Tags: HSBC | Emerging | Market | Growth | Slows | Weaker | Global

HSBC: Emerging Market Growth Slows on Weaker Global Trade

Thursday, 07 Oct 2010 03:21 PM

Emerging markets probably grew in the third quarter at the slowest pace in more than a year as global trade lost steam, HSBC PLC said.

The HSBC Emerging Markets Index, compiled by London-based Markit Economics based on monthly purchasing managers’ indexes for manufacturing and services, dropped to 54.3 from 56 in the previous three months. The last time the index was lower was in the second quarter of 2009.

“The powerful export momentum seen earlier in the year is fading fast,” Stephen King, HSBC’s London-based chief economist, said in an e-mailed report. “Business expectations in services have fallen away quickly so that they are now at their lowest since the depths of the global financial crisis. The pace of economic recovery has faded more quickly in the emerging world than in either the U.S. or the euro zone.”

While Brazil, Russia, India and China, collectively known as the BRICs, have been driving the world out of the worst recession since the Great Depression, the growth momentum has faded after manufacturers replaced inventories and demand fell short of their expectations, HSBC said.

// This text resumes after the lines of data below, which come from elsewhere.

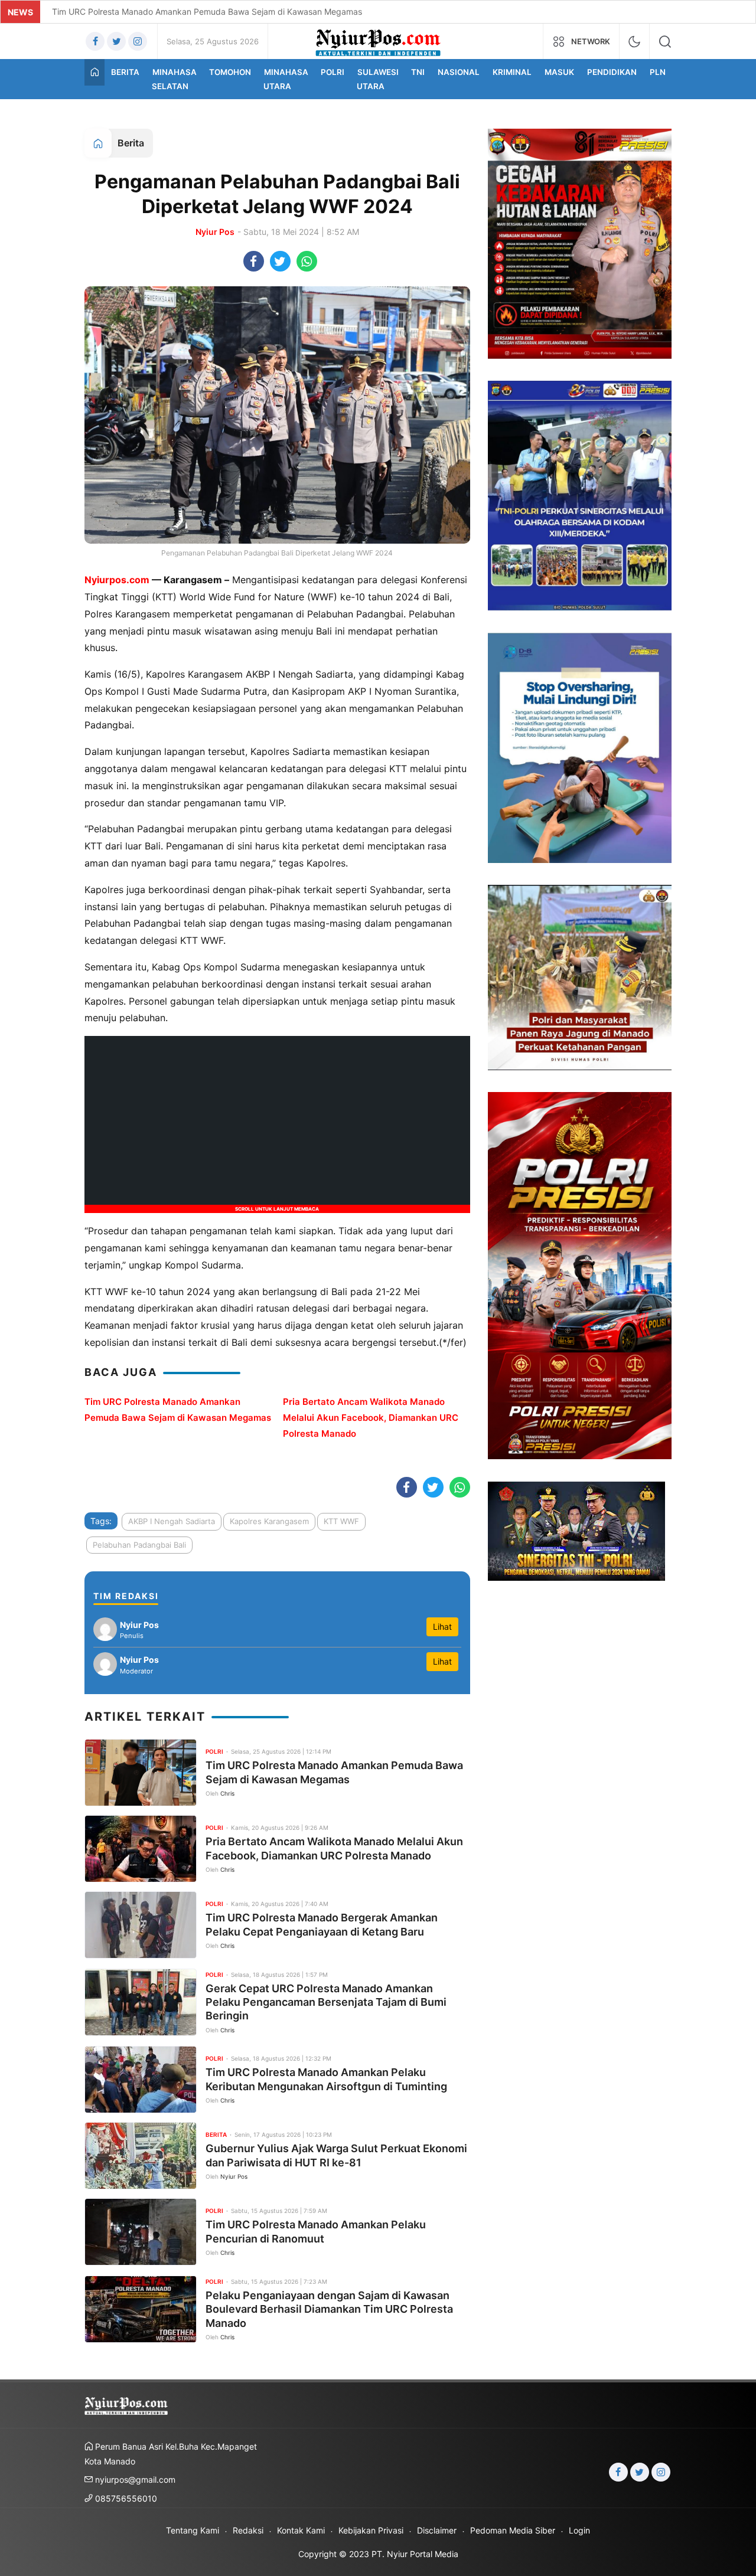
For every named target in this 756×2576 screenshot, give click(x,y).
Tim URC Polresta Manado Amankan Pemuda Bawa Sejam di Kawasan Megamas (207, 11)
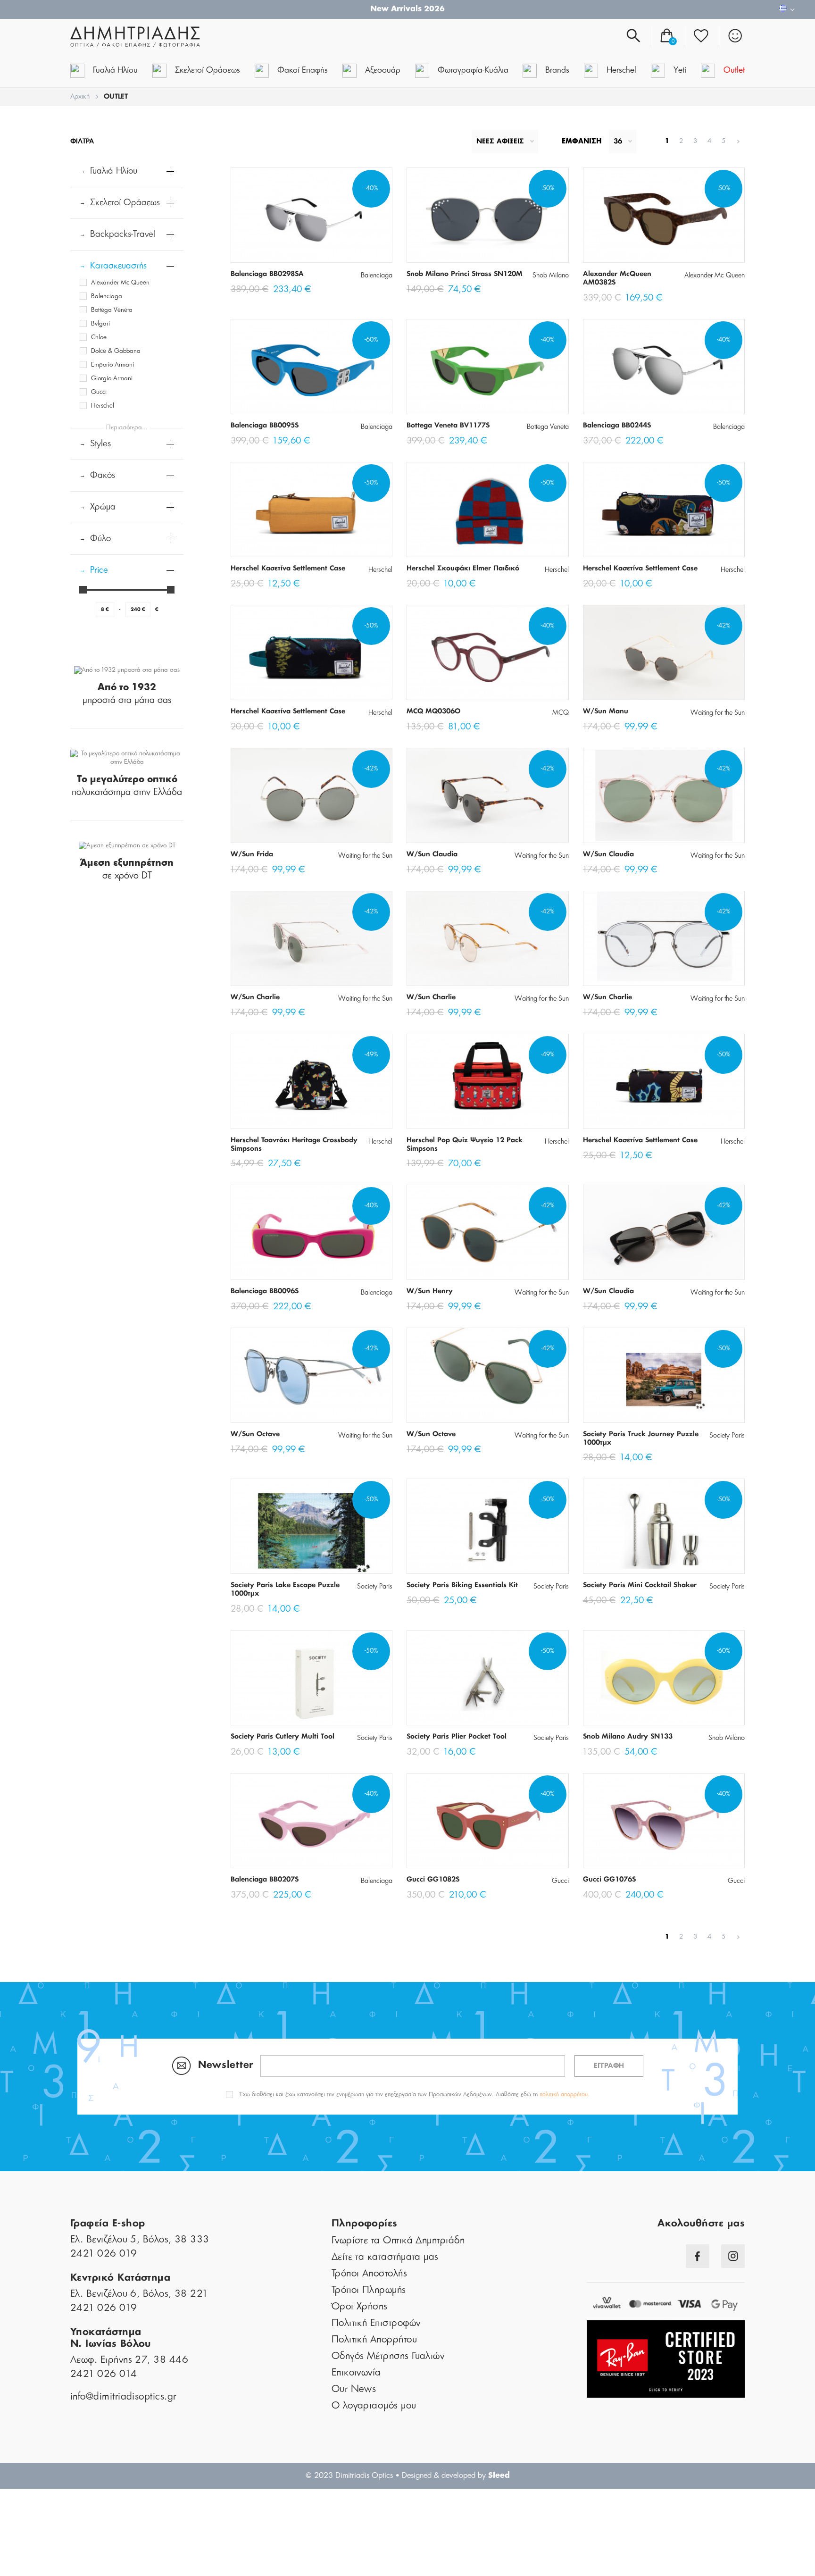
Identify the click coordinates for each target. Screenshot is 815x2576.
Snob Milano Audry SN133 (628, 1736)
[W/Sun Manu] (663, 652)
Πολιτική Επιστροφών (376, 2323)
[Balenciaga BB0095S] (311, 366)
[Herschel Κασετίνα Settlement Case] (311, 509)
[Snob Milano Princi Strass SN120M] (487, 215)
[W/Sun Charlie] (311, 938)
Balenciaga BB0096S (265, 1291)
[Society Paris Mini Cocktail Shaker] (663, 1526)
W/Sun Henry (430, 1291)
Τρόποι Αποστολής (369, 2273)
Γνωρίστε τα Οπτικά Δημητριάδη (398, 2240)
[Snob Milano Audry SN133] (663, 1678)
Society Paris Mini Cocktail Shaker (640, 1585)
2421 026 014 (103, 2374)
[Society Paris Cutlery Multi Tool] (311, 1678)
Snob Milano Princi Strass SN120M (465, 274)
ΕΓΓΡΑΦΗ (609, 2066)
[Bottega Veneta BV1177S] (487, 366)
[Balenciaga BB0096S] (311, 1232)
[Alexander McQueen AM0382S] (663, 215)
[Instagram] (733, 2256)
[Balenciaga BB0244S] (663, 366)
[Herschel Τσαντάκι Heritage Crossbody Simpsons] (311, 1081)
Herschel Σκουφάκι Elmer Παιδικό (463, 568)
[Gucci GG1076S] (663, 1820)
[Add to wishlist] (352, 247)
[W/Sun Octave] (311, 1375)
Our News (354, 2389)
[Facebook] (697, 2256)
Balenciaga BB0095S (265, 425)
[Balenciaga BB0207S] (311, 1820)
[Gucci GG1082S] (487, 1820)
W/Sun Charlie (255, 997)
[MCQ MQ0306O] (487, 652)
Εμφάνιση (582, 141)
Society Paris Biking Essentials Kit (462, 1585)
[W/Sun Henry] (487, 1232)
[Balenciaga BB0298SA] (311, 215)
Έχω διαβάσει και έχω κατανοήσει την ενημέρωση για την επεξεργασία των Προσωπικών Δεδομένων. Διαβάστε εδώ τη (415, 2094)
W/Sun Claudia (432, 854)
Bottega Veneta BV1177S (448, 425)
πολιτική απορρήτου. (565, 2094)
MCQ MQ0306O (433, 711)
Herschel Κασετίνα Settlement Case (288, 568)
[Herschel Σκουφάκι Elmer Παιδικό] (487, 509)
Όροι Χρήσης (360, 2306)
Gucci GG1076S (609, 1879)
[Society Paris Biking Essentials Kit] (487, 1526)
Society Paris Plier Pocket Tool (457, 1736)
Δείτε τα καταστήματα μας (385, 2257)
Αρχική (80, 96)
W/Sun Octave (255, 1434)
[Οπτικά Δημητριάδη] (182, 36)
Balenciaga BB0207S (265, 1879)
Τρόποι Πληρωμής (369, 2290)
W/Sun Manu (605, 711)
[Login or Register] (735, 35)
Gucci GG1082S (433, 1879)
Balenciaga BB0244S (617, 425)
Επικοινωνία (356, 2372)
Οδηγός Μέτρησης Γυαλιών (388, 2356)
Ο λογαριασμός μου (374, 2405)
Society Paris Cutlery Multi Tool (282, 1736)
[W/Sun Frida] (311, 795)
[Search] (633, 35)
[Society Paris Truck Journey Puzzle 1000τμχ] (663, 1375)
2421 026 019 (103, 2253)
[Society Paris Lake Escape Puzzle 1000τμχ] (311, 1526)
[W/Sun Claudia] (487, 795)
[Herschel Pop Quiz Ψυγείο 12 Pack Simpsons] (487, 1081)
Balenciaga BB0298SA (267, 274)
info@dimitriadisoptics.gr (123, 2396)
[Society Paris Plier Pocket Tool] (487, 1678)
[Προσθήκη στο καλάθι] (271, 247)
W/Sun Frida (252, 854)
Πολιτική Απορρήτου (374, 2339)
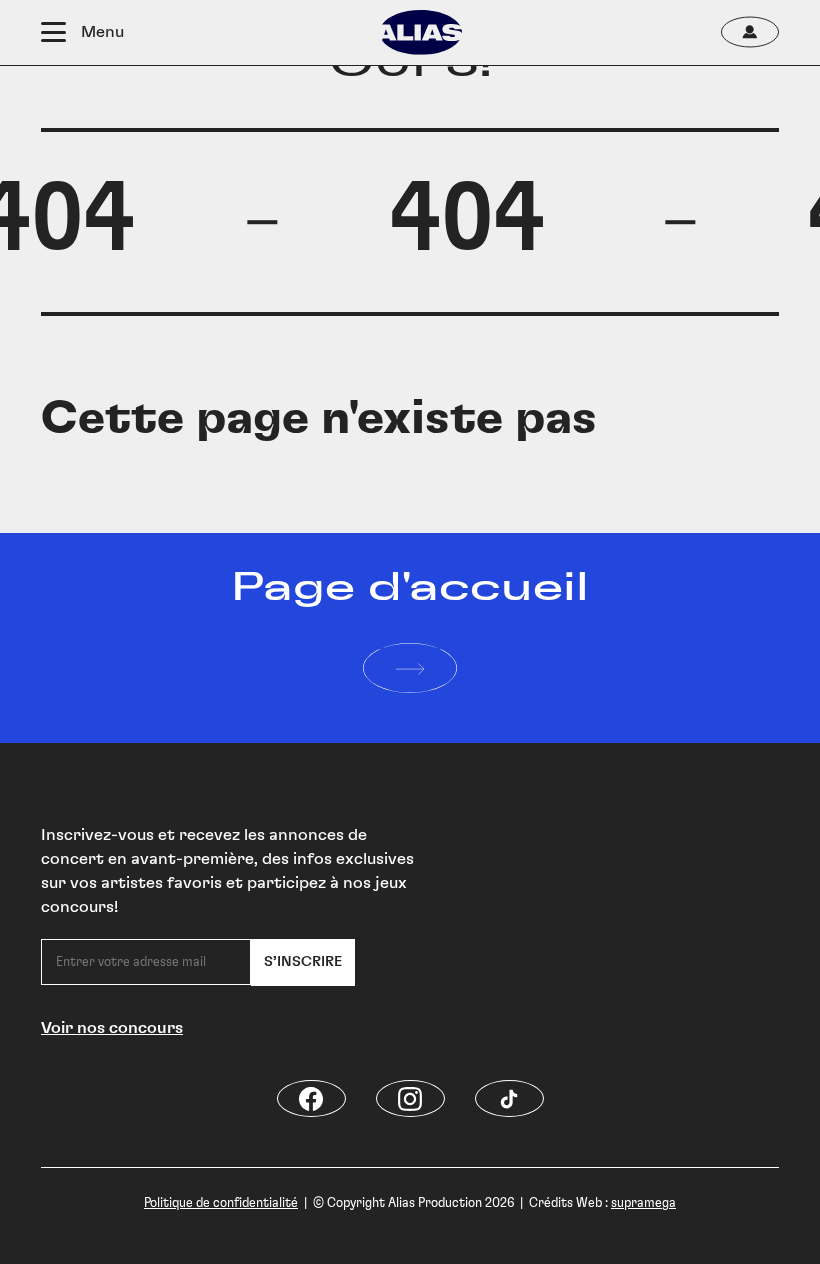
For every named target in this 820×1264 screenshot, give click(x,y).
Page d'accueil (410, 588)
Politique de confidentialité (221, 1203)
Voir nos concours (112, 1028)
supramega (643, 1203)
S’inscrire (303, 962)
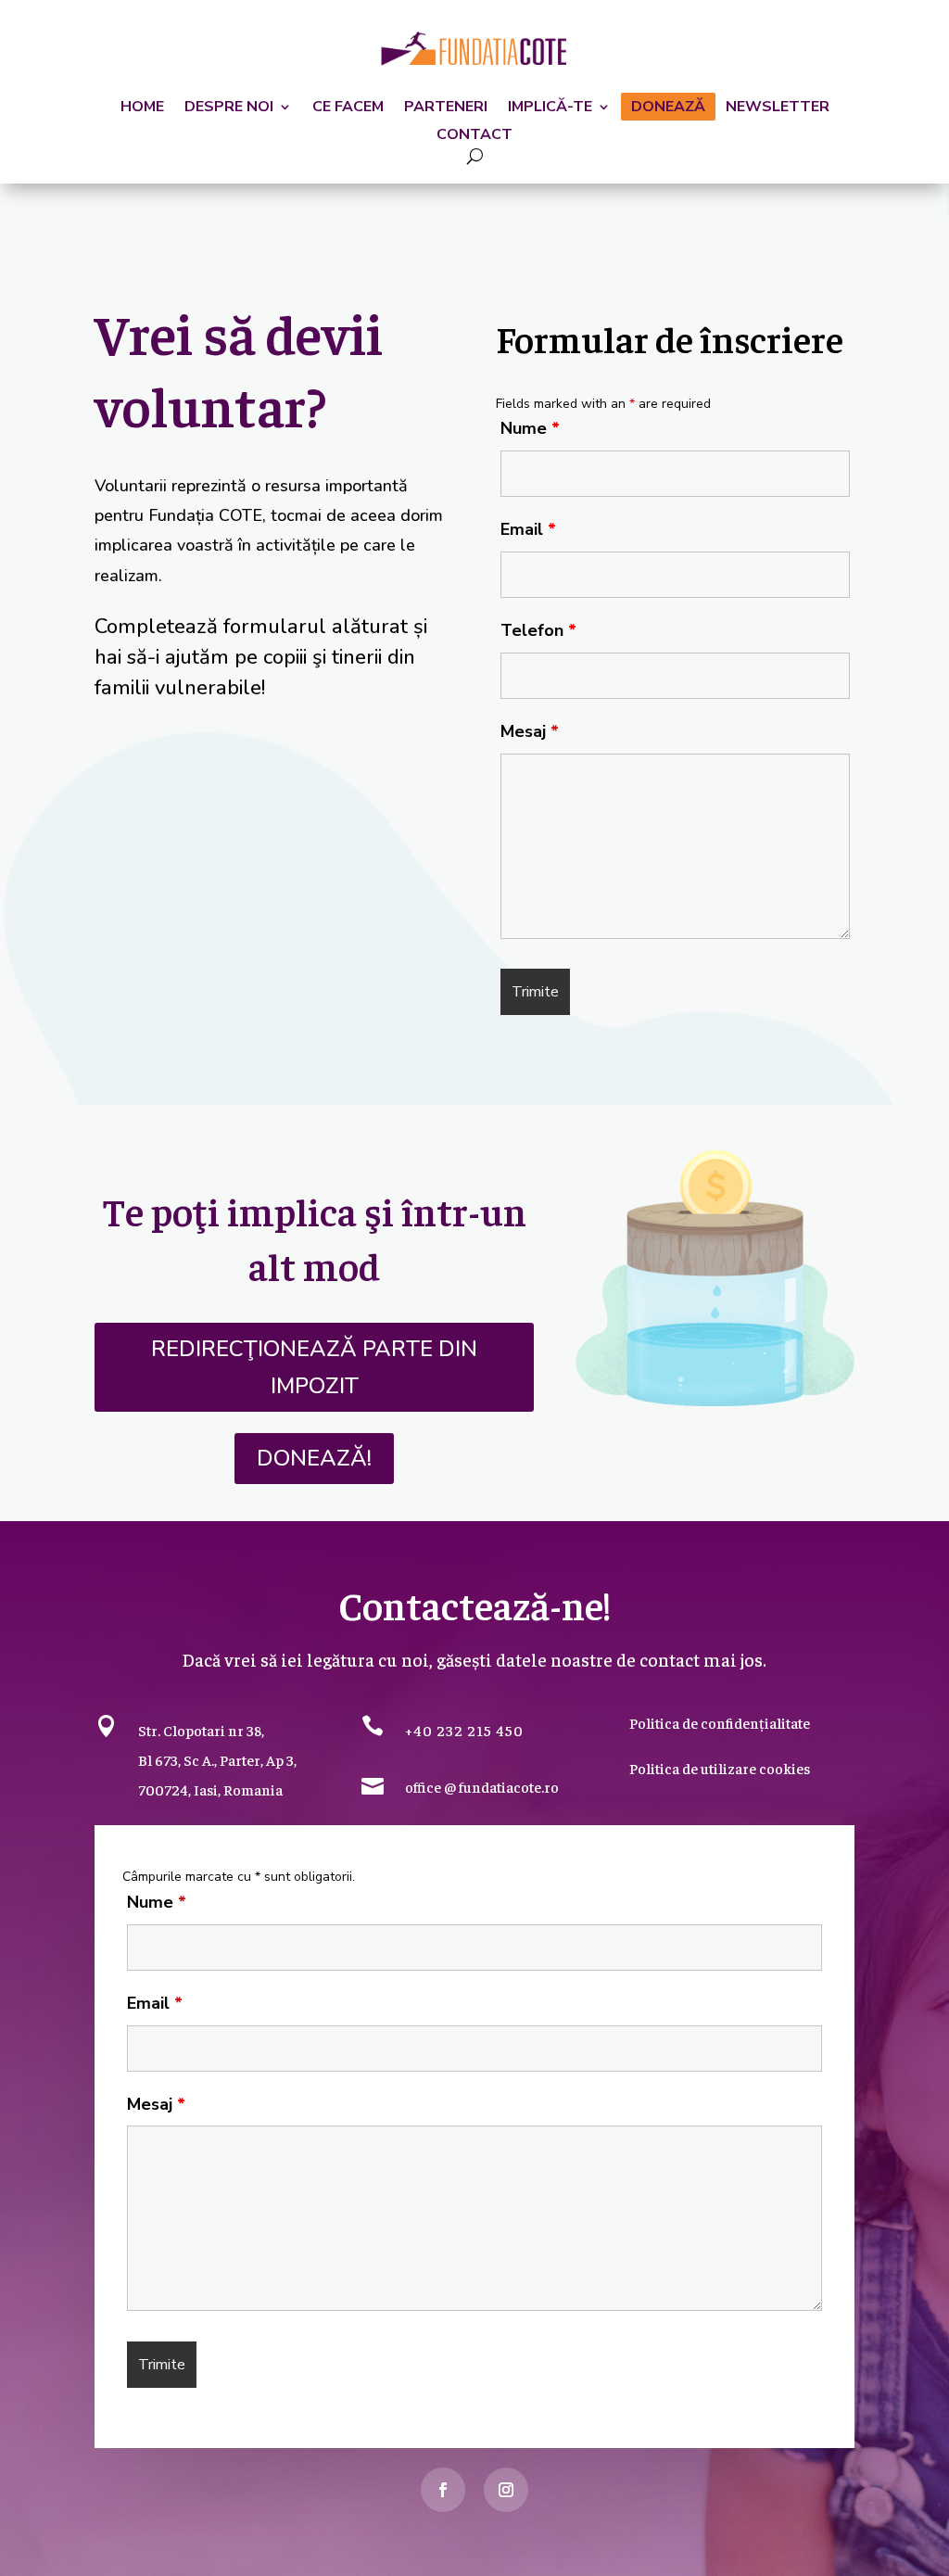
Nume (530, 428)
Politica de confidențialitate (719, 1722)
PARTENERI (445, 108)
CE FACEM (348, 108)
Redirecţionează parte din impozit (314, 1368)
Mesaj (529, 731)
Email (528, 529)
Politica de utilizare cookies (719, 1767)
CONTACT (474, 136)
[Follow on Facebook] (443, 2490)
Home (142, 108)
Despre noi (228, 108)
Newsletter (777, 108)
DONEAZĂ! (314, 1458)
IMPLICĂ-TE (550, 108)
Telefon (538, 630)
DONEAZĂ (668, 108)
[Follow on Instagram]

The threat of a new recession in the U.S., the world’s largest economy, and slowing growth in Europe, where governments are cutting spending to fend off a debt crisis, are weighing on the recovery worldwide.

The world economy will expand 4.2 percent next year, the Washington-based International Monetary Fund said in a report yesterday, down from its forecast of 4.3 percent three months ago. The fund projects growth of 4.8 percent this year, up from 4.6 percent.

Power Houses

Nations such as China and Brazil have powered the return to growth, widening a gap with advanced economies from Europe to the U.S. that are struggling to revive domestic demand, the IMF said. Developing nations will grow 6.4 percent next year, unchanged from the previous forecast, while advanced economies will expand 2.2 percent, down from an earlier 2.4 percent forecast, the IMF said.

“Structurally, emerging nations are likely to remain in the driving seat of global growth,” said HSBC’s King. “Having embarked on economic catch-up, helped by heightened capital flows and far greater political openness, the chances are that productivity-driven growth in the emerging nations will continue to outpace the rate of expansion in the developed world.”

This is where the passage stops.